Eu abandonei o blog por uns dias. Talvez fosse preguiça de escrever ou receio da repetição. O repertório, por ora, esgotou. Foi-se o tempo de hibernar, mas havia uma bendita tecla chamada soneca que me permitiu ativar mais um pouco deste ócio literário maravilhoso. Há um tempo para tudo e eu fugir do home bitter home, claustro cibernético, a fim me entregar aos prazeres hipnóticos do sonho após o cumprimento de Morfeu. Há mais em mim agora do que não havia antes - o contrário é o envelhecimento -, e essa anterioridade é presente, ainda. Do melhor dela, é o que depois da soneca quero transpor em palavras. É impossível abandonar um prazer só por descobrir outros. Bom mesmo é quando o leque aumenta e posso sentir que o repertório precisa de ensaio, preparo, busca de prefeição.
Continuo vivendo entre a cidade baixa e o universo paralelo, passeando de um extremo ao outro para encontrar conforto no ponto intermediário. O despertador já me torturou algumas vezes, amanhã será um bom dia para erguer-me do chão.


Imagem: divulgação

30 de junho de 2010

Hibernação

Quanto mais ao Sul, em direção ao polo, a coisa vai esfriando. Tudo vai congelando: as extremidades, depois um pouco mais ao centro e, no meio do corpo, instala-se a geleira oportunista.
Tempo de hibernar.
Vem aquela sonolência a dominar o corpo; a inércia faz a mão parar de digitar códigos de um bem-querer que, por ora, deixam-se dominar pelo caráter animal à qual somos submetidos desde que optamos por este jogo de oscilação - chamado vida - entre ebulição e condição irreparável em determinado tempo.
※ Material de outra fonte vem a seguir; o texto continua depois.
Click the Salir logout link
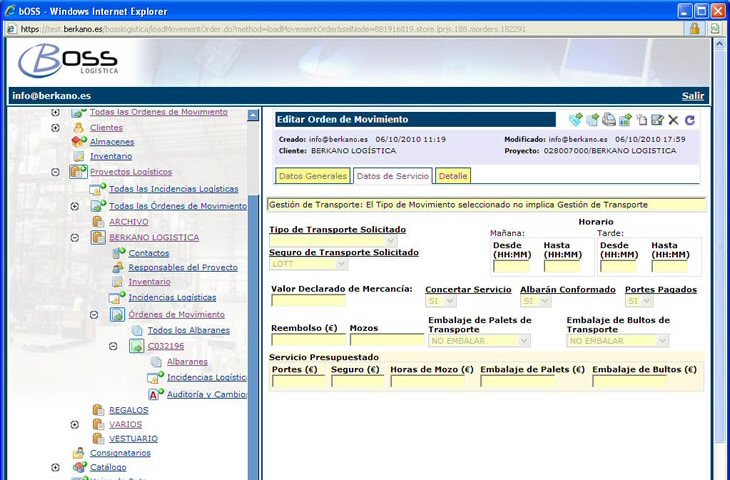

Não podemos ser diferentes em casos de perda temporária de sensibilidade, como se conhece por letargia. Há um processo metabólico, respondendo aos impulsos do frio, que faz os batimentos do coração diminuírem, e respirar sonhos não é mais incessante.
Recolhemo-nos no mais alto grau da temperatura alcançada, por necessidade de proteção e vigor até o momento em que possamos pôr de novo a cara de fora, a bater, porque é importante reagir ao clima e aí, sim, recomeçarmos com atitudes que partam da vontade, indo além das reações, apenas. Um dia agiremos, claramente, sob o sol vibrante e caloroso.
No entanto, é preciso ainda bombear o sangue, levando necessidade vital a todas as partes do corpo, ainda que com essa geada a qual lança seus cristais de gelo sobre a pele desprotegida.
Nossa relação com a natureza externa é muito mais impressionante do que possamos acreditar. Se o mundo muda, por que não nós?
E quando os lábios ressecados, do extremo frio, cessam suas mais empolgantes articulações, então o pensamento pronuncia, disfônico, sua queixa duvidosa: há algum coração aquecido como abrigo para quem cansou de uma cidade fria?